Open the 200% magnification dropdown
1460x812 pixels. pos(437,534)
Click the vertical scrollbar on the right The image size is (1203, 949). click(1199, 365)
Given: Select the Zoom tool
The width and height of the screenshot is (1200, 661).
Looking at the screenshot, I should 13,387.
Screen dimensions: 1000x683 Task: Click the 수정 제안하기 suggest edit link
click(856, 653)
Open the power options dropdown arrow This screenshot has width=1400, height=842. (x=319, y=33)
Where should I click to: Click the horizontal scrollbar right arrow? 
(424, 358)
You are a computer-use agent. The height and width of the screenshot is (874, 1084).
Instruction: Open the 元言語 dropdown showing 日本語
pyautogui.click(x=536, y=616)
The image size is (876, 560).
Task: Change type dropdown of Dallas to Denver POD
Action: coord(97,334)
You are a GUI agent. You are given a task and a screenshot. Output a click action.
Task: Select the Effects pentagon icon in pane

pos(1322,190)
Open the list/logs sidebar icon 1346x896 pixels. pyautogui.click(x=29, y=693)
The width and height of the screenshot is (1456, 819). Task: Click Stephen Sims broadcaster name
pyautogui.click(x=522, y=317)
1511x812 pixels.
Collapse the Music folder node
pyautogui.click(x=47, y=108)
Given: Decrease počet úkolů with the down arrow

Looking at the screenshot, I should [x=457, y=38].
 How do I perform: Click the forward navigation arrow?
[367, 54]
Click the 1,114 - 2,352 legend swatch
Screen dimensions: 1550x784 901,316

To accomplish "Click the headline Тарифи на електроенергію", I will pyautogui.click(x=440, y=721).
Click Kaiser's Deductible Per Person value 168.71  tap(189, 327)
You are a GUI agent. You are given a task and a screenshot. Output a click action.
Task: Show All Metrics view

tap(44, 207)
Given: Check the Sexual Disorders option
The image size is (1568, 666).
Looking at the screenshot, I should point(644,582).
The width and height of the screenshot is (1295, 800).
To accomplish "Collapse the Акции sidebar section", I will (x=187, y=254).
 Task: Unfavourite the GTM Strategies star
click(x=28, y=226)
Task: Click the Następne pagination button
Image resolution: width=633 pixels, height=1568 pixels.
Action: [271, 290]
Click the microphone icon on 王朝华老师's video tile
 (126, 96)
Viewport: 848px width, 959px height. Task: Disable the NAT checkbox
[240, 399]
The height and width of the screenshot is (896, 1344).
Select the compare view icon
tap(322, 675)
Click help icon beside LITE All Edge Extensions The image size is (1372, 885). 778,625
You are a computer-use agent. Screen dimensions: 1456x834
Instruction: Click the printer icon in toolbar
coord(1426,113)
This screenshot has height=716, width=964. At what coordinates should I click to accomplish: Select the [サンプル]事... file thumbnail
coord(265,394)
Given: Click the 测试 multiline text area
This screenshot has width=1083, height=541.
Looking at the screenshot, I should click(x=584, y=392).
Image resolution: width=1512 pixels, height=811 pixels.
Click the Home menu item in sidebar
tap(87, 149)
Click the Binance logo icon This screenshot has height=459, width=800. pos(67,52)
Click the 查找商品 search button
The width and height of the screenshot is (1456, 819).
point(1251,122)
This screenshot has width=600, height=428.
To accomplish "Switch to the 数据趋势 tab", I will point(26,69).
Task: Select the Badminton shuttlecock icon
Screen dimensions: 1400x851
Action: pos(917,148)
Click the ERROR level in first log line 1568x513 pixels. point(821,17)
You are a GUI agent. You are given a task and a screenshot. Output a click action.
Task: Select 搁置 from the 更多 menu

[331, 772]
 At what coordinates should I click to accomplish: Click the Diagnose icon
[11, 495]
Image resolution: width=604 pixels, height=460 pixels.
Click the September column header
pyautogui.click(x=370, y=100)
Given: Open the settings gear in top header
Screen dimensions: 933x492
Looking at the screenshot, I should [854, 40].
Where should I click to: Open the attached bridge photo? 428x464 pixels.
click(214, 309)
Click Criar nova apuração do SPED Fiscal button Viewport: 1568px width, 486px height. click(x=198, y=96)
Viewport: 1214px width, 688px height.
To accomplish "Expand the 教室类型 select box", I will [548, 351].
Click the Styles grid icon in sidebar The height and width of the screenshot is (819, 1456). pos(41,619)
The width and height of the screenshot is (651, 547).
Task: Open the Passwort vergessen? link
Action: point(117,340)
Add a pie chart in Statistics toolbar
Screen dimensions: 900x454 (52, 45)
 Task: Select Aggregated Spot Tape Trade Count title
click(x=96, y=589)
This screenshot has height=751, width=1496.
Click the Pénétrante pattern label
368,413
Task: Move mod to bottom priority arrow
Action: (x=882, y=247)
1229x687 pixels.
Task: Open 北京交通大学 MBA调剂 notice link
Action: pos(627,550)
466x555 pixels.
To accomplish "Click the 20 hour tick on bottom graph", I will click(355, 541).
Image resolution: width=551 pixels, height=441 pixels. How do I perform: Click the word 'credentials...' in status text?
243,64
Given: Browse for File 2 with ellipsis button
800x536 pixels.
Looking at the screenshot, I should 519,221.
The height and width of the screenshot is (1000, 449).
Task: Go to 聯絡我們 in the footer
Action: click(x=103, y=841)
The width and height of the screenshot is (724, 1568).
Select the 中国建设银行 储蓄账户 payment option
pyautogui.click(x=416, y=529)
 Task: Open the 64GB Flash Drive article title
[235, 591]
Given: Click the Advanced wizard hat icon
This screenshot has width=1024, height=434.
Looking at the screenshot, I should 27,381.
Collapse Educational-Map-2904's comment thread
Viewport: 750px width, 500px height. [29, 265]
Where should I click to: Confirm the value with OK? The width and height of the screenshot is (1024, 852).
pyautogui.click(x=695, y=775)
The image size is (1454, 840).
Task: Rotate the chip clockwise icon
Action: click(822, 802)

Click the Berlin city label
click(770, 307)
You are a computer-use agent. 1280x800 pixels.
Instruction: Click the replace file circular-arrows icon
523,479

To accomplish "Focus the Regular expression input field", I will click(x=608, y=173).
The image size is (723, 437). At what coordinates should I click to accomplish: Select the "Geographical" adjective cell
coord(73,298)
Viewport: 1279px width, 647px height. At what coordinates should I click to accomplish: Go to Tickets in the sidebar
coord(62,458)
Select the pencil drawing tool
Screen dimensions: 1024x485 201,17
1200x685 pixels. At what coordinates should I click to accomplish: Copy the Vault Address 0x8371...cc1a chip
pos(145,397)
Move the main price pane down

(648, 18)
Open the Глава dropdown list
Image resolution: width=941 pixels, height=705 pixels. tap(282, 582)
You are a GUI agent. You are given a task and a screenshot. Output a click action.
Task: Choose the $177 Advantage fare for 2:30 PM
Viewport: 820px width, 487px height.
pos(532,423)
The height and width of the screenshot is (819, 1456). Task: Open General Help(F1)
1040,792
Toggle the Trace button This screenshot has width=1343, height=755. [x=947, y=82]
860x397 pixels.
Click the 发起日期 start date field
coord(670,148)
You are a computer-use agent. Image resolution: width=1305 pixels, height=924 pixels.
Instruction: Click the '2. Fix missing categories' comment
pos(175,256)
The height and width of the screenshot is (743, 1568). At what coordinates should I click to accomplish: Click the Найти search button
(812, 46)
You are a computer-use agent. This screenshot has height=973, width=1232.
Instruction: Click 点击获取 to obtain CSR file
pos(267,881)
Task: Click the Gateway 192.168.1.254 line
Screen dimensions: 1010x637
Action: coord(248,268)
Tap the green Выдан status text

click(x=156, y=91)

· · · · ·

§ WORK INSTRUCTIONS: Locate every line in the items above that contains the word "computer" and copy each of those lines.

§ THE REPLY:
You are a computer-use agent. The height and width of the screenshot is (874, 1084).
You are a computer-use agent. Screen dimensions: 1456x834
You are a computer-use agent. 1280x800 pixels.
You are a computer-use agent. Image resolution: width=1305 pixels, height=924 pixels.
You are a computer-use agent. This screenshot has height=973, width=1232.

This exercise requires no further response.